Bagaimana pula mengendalikan agar obat-obat anti tbc yang
terbaik tidak disalah-gunakan untuk mengobati penyakit lain,
meskipun mungkin juga berkhasiat. Di pasar gelap terutama di
Jakarta, Rifampicin misalnya diperjual-belikan orang untuk
penyakit kelamin. Namun kesalahan ini agaknya datang dari
perusahaan farmasi sendiri yang pernah mempromosikan obat anti
TBC itu sebagai obat yang juga dipakai untuk penyakit kotor.
"Kami misalnya sudah diminta oleh Departemen Kesehatan
menghentikan promosi Rifampicin untuk penyakit di luar TBC",
kata dr FH Tsai dari Ciba-Geigy. Yang menjual obat tersebut
dengan cara demikian bukan satu perusahaan saja, tapi juga
melibat perusahaan-perusahaan lain yang juga membuat Rifampicin.
Secara resmi Departemen Kesehatan masih belum mau memilih
obat-obat anti-TBC baru, sekalipun obat-obat baru tersebut
menjanjikan masa pengobatan yang lebih pendek. Bisa mencapai
separo dari pengobatan dengan kombinasi obat biasa seperti IHN,
Streptomycin dar PAS. Namun kebijaksanaan ini satu ketika
nampaknya akan diperlonggar juga dengan adanya bantuan yang
diberikan Departemen Kesehatan kepada Ciba-Geigy dalam beberapa
percobaan klinis Ritampicin di Malang. (Percobaan-percobaan
serupa juga dilakukan di Yogyakarta dan Jakarta).
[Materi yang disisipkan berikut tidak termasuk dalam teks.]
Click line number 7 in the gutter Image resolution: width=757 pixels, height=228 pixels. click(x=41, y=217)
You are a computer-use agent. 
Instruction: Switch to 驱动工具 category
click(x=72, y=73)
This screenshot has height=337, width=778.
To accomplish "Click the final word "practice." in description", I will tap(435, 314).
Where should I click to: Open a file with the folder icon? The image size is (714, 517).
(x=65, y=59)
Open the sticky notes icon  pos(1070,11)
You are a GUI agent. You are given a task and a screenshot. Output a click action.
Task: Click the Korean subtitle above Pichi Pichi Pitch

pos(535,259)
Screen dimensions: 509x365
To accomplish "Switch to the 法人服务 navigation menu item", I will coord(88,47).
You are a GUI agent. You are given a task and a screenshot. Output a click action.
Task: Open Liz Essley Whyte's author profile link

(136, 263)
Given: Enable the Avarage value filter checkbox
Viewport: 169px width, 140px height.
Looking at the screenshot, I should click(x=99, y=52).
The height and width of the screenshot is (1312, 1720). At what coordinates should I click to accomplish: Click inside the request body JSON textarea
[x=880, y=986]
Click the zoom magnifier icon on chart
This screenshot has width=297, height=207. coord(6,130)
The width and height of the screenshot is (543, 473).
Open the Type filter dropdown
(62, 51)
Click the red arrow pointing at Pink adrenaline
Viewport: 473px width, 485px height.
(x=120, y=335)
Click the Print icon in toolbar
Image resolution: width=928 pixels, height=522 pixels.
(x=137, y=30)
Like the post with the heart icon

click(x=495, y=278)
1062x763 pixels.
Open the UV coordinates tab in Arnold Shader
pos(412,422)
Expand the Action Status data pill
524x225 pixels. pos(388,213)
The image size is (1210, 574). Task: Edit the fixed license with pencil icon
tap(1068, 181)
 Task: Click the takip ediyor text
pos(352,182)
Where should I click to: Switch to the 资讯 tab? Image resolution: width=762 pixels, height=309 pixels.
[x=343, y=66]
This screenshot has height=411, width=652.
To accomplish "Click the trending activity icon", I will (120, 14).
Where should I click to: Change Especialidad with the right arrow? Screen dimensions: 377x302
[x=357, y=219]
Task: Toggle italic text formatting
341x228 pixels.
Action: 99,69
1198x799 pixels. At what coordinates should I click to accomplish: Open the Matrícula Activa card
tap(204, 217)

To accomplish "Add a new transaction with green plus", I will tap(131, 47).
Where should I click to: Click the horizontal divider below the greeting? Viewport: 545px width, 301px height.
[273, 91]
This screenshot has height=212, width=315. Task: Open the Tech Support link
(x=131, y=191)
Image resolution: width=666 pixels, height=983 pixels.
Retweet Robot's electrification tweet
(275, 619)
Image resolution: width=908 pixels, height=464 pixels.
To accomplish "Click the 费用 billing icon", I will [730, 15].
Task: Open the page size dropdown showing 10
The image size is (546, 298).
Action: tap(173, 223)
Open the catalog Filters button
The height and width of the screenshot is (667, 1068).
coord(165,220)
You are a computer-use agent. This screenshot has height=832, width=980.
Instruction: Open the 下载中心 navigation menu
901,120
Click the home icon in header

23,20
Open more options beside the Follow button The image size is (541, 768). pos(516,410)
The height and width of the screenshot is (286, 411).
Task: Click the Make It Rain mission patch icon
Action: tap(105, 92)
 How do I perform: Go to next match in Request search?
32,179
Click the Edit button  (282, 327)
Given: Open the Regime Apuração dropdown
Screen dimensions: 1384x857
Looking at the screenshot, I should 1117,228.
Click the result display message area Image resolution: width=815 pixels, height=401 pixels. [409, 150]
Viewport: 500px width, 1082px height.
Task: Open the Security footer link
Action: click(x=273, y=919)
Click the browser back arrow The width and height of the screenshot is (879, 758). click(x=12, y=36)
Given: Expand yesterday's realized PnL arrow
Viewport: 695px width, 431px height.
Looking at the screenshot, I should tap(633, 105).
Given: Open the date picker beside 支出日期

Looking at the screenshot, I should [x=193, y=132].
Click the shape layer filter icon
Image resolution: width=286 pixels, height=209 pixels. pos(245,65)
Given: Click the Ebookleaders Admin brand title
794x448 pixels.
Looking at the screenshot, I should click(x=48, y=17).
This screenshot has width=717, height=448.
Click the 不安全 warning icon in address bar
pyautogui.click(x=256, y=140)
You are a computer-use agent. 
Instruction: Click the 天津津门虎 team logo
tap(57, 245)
Pengalihan dari obat lama ke obat baru nampaknya memang akan
memberi pengaruh terhadap usaha-usaha pengobatan TBC. Maklumlah
obat baru ini harganya berlipat-ganda mahalnya dibandingkan
dengan obat lama, meskipun dengan jangka pengobatan yang jauh
lebih pendek. Inilah agaknya yang membuat pemerintah belum mau
mengalihkan pilihannya. Apalagi kalau diingat penderita penyakit
ini kebanyakan dari kalangan kurang mampu.